If you find it difficult to come up with rituals, she recommends talking to a therapist with training in grief or trauma counseling.

Be kind to yourself, not judgmental. Expecting our bodies to look the same in older age isn’t realistic, says certified sex therapist Amanda Pasciucco — and when we look at ourselves with judgment, it can be harmful.

As Pasciucco puts it: “Have you ever talked to someone critically? Did they look happier after? Most people are harmed by judgment because we are all sensitive in some way.”

Your body houses your spirit — the essence of who you are, Harris-Jackson says, adding: “You say ‘I hate.’ No one wants to be in a home that they hate.

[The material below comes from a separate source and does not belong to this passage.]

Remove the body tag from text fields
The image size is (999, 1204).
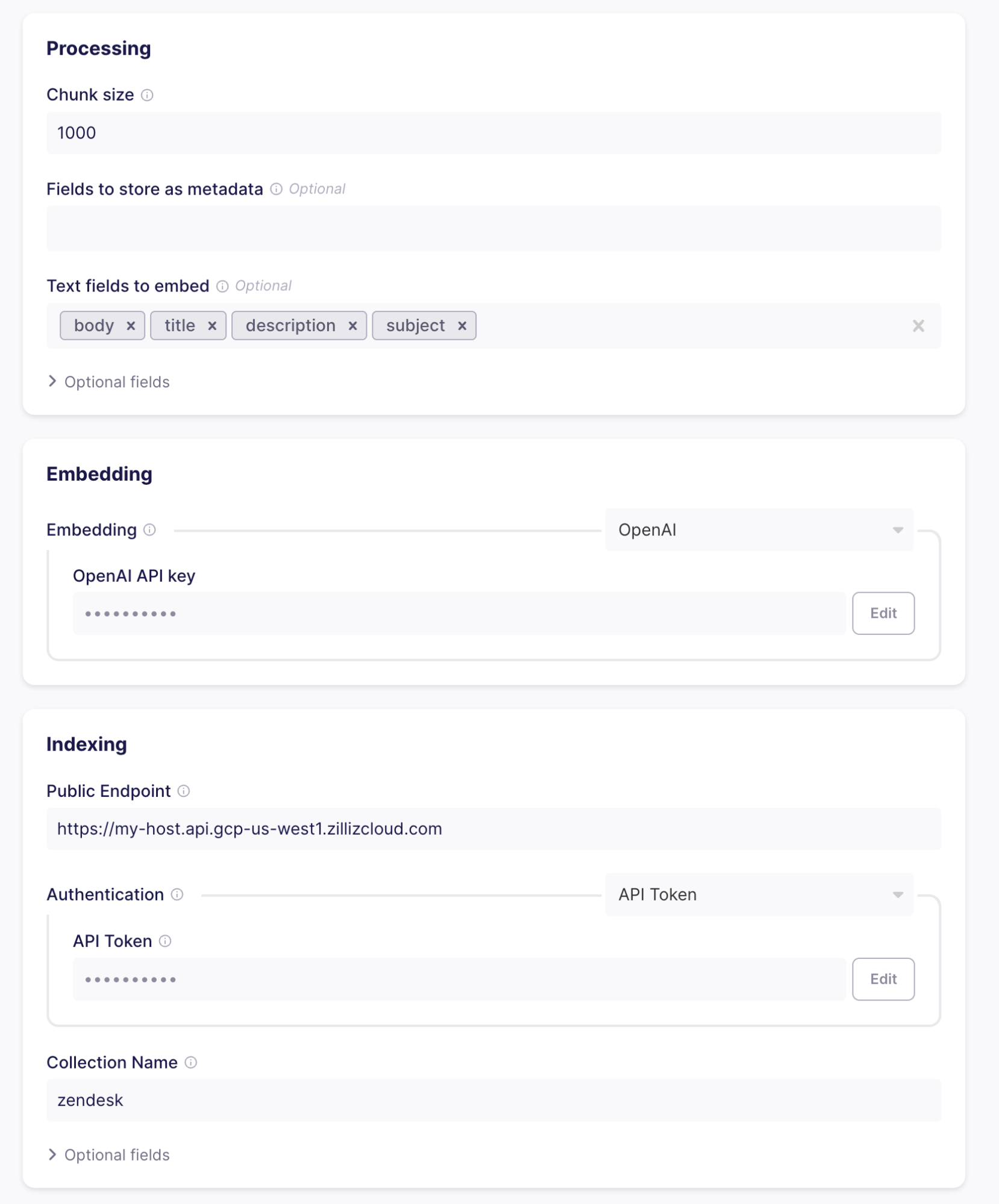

It only perpetuates the cycle of loathing.”

And, to stick with the metpahor you raised in your question, Torrisi says that fresh roses and dried roses are both beautiful. “People preserve dried roses — and hold on to them because they are dear to them,” she adds. “This body of yours is still capable of pleasure, connection and joy.”

Work on your inner dialogue. Pasciucco recommends a daily exercise that involves looking at the body neutrally. She says to look in the mirror and say things like, “I love you” or “I value you” to yourself.